Planting bulbs for spring drama

Plan ahead for a fabulous spring display by planting bulbs

Narcissus Sir Winston Churchill

If you want to ensure colour, drama and fabulous spring flowers, then plant, plant plant. Bulbs are nature’s treasure chests. Inside each bulb is a flower bud just waiting to emerge. By planting these dormant jewels from late summer into autumn you can give them the head start that they need to burst into life next spring.

Bulbs are possibly one of the most underrated type of plant, because you are guaranteed fantastic results as long as you plant them in a well drained soil in an open, sunny position.

Choosing bulbs

With literally hundreds if not thousands of garden bulbs on offer, it can be bewildering choosing the right ones. Think of it like a grown up pick and mix, you can literally select your favourites and plant lots of them, but try a few new one’s too. And when it comes to bulbs, size matters, so buy the best you can afford to ensure you are getting large, healthy bulbs that are ready to flower.

bag of bulbs
Choosing the best quality bulbs is important for the best resutls. Image: Martin Mulchinock

Creating impact

Bulbs are a brilliant way to paint colour around your garden. Whether you plant them in the border in contrasting blocks of colour, or create a gradual symphony of changing shades you can add different effects as you plant. It’s just like making a piece of art and what’s really great is that you can change it each year, add to it or even plant it in containers and move it around. Bulbs are the drama queens that every garden needs; they are affordable, easy and great for beginners too.

The contrasting flame splashed orange flowers of ‘Princess Irene’ create vibrant highlights in the garden. Image: Richard Jackson

Dazzling Daffodils

These yellow beacons are botanically called narcissi, it’s not meant to be confusing, but it can be. There are hundreds of different types from the pretty dwarf varieties that are perfect for the front of the border and for pots, to the sweetly scented that are often (but not always) forced for Christmas, as well as the large trumpets and orange eyed beauties. To be honest each and every one is a wonder. These harbingers of spring are some of the earliest bulbs to flower, their sunshine yellow flowers bringing vibrant relief after winter.

The sweetly scented flowers of Narcissus ‘Sir Winston Churchill’ is a spring favourite.

If you are short on space and want your plants to earn their place, then choose scented narcissi. They give your twice as much ‘bang for your buck’ – they look beautiful and have a divine fragrance. Great varieties to choose are ‘Cheerfulness’, ‘Sir Winston Churchill’ and ‘White Lion’. And the great thing about narcissi is that they are pretty pest free and will come back year after year to delight you and transform the garden.

Tremendous Tulips

Tulips are almost the perfect plant. Each plump bulb hides the most exquisite flower deep inside, all you’ve got to do is to coax it out and it’s very very easy. So easy that even if you’ve never, ever gardened before you can do this, you really can.

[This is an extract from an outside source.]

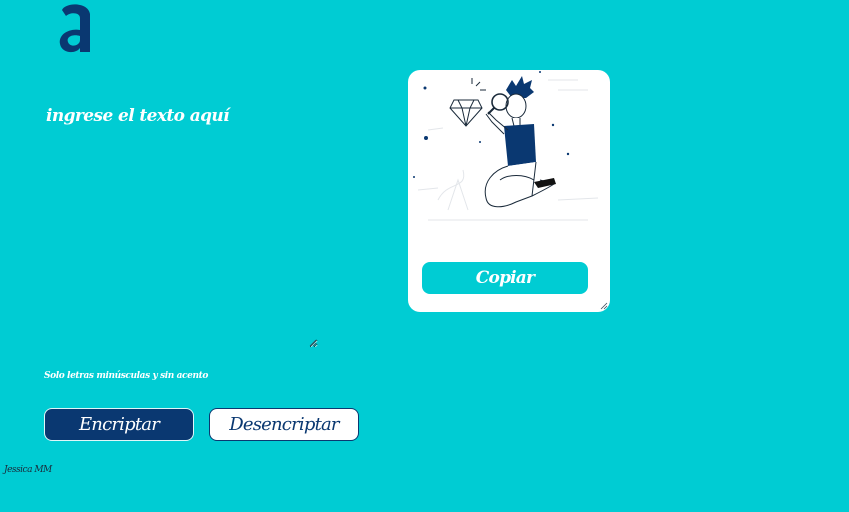 This screenshot has width=849, height=512. I want to click on copy-button: Copiar, so click(505, 278).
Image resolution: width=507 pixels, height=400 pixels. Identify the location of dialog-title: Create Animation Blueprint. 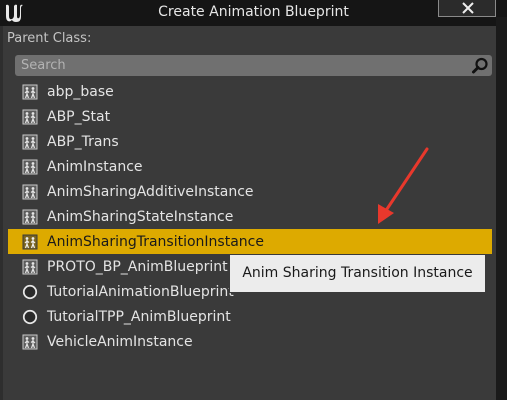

Whether you’ve got a few pots that need a makeover, or a new border that you want to transform, clumps of tulips are the perfect choice. Tulips are easy to plant, not very fussy and designed to create a border firework display in your garden. Some flower early in March and April and others keep the display going right into May. There are dozens of different types from dwarf varieties, singles, doubles and a huge range of colours.

Tulip ‘Antoinette’ has multiple colour changing flowers from one bulb. Image: John Morgan

Bouquet tulips are perfect for cutting and the gorgeous Peony Flowered tulips that look like peonies can be planted en-masse for a stunning display. Look out for some special colour combinations and the amazing, colour changing, multi-headed tulips.

This stunning combination of exotic double flowered tulips is a real winner.

Awesome Alliums

As the spring display starts to soften give it a new injection of vibrancy with some alliums. The great thing with bulbs is that you can plant them all at the same time and then sit back and let them do their thing. So with a little bit of planning you can have a continual firework display in the border for months on end, with a crescendo of alliums to complete the show. Alliums don’t just look good in bud; the flowers open into a huge ball of purple splendor, each one a starry burst of petals within the flower head. But even as they start to set seed, they create an alien-like globe of interest, that dries and becomes a pale skeletal form that punctuates the border until you cut it down.

Allium ‘Purple Sensation’ is a fantastic border plant.

Not only can you cut the flower heads for indoor decorations, but the seed heads can be dried, sprayed and used for festive displays too. Of all the spring flowering bulbs alliums are perhaps the most reliable for coming back bigger and better for years to come. So for the price of a bottle of wine, you are buying weeks of interest for years to come. For fabulous, reliable bright purple balls of drama choose Allium ‘Purple Sensation’, it combines beautifully with the softer lavender shades of Allium ‘Gladiator’.